They cut vocal cords, don’t they?
Reflections by Laurent Leduc - 8 March 2022, original to the Toronto Moon.
Yesterday, when I heard about the silencing of Tamara Lich, I didn’t need to sit down and cry. I was already sitting. So I just cried.
I had written about the need to speak only a few months ago. Then I quoted John Jay Chapman.
“Retain the power of speech no matter what other power you may lose … Do what you will, but speak out always. Be shunned, be hated, be ridiculed, be scared, be in doubt, but don’t be gagged. The time of trial is always. Now is the appointed time.”
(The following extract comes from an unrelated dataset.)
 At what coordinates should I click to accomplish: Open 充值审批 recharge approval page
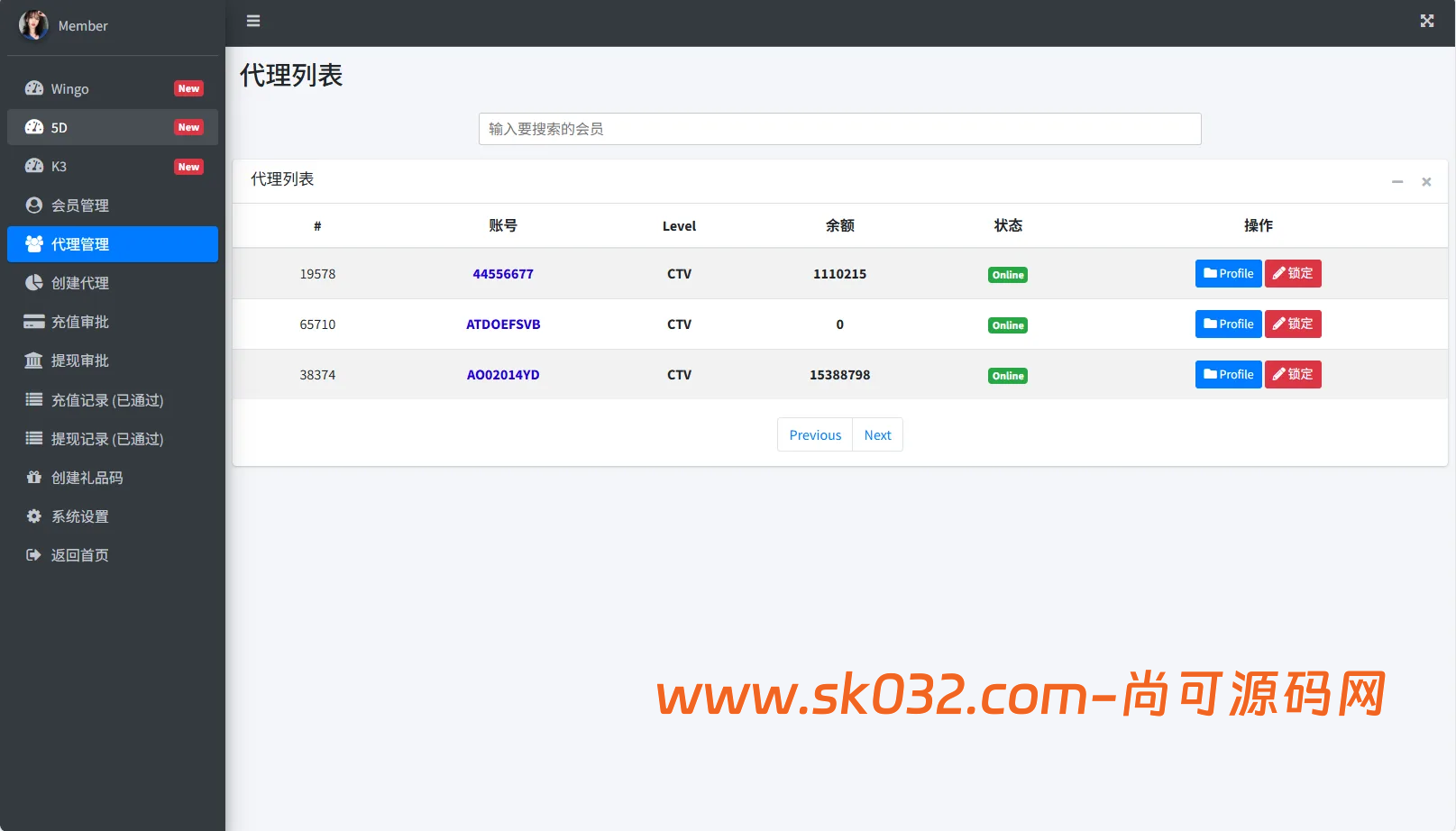pos(80,322)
Chapman seemed to have missed something: viz., be silenced by court order. Is this an improvement from prison? Is this more free than being in a jail cell? At least in a jail cell you could write and bring to the world such great works like Letters and Papers from Prison.
In Bonhoeffer’s day, that was how you communicated. You would write on paper with pen or pencil. In prison he could share his thoughts and those thoughts made a difference.
Similarly, Henry David Thoreau wrote On the Duty of Civil Disobedience in the freedom of his prison cell. Yes, Thoreau thought of his incarceration as total freedom. Perhaps that was the inspiration for the lines “Freedom’s just another word for ‘nothing left to lose’”, in Janis Joplin’s song. Thoreau inspired Gandhi who had the freedom to read about civil disobedience in his South African prison cell.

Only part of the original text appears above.